> **Problem to work on**
Copy the set documentation below from "However, they can" through "obtained from iteration.", inclusive, replacing "dog" with "cat" everywhere it occurs in that span.

> **Excerpt**
:::::

The set classes are implemented using dictionaries.  As a result, sets
cannot contain mutable elements such as lists or dictionaries.
However, they can contain immutable collections such as tuples or
instances of \class{ImmutableSet}.  For convenience in implementing
sets of sets, inner sets are automatically converted to immutable
form, for example, \code{Set([Set(['dog'])])} is transformed to
\code{Set([ImmutableSet(['dog'])])}.

\begin{classdesc}{Set}{\optional{iterable}}
Constructs a new empty \class{Set} object.  If the optional \var{iterable}
parameter is supplied, updates the set with elements obtained from iteration.
All of the elements in \var{iterable} should be immutable or be transformable
to an immutable using the protocol described in
section~\ref{immutable-transforms}.
\end{classdesc}

\begin{classdesc}{ImmutableSet}{\optional{iterable}}
Constructs a new empty \class{ImmutableSet} object.  If the optional
\var{iterable} parameter is supplied, updates the set with elements obtained
from iteration.  All of the elements in \var{iterable} should be immutable or
be transformable to an immutable using the protocol described in
section~\ref{immutable-transforms}.

Because \class{ImmutableSet} objects provide a \method{__hash__()} method,
they can be used as set elements or as dictionary keys.  \class{ImmutableSet}
objects do not have methods for adding or removing elements, so all of the
elements must be known when the constructor is called.

:::::

> **Given data**
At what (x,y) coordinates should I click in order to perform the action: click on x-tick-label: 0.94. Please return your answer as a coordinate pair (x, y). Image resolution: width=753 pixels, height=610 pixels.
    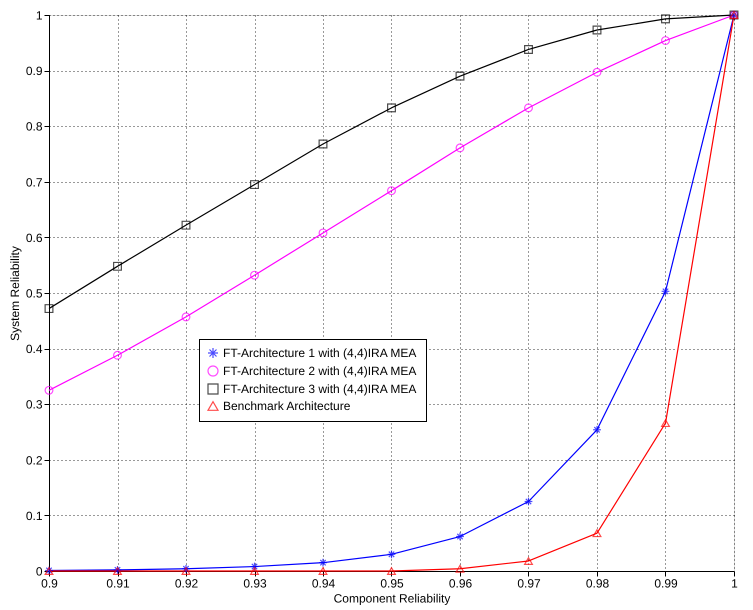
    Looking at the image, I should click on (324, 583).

:::::

> **Result of this task**
However, they can contain immutable collections such as tuples or
instances of \class{ImmutableSet}.  For convenience in implementing
sets of sets, inner sets are automatically converted to immutable
form, for example, \code{Set([Set(['cat'])])} is transformed to
\code{Set([ImmutableSet(['cat'])])}.

\begin{classdesc}{Set}{\optional{iterable}}
Constructs a new empty \class{Set} object.  If the optional \var{iterable}
parameter is supplied, updates the set with elements obtained from iteration.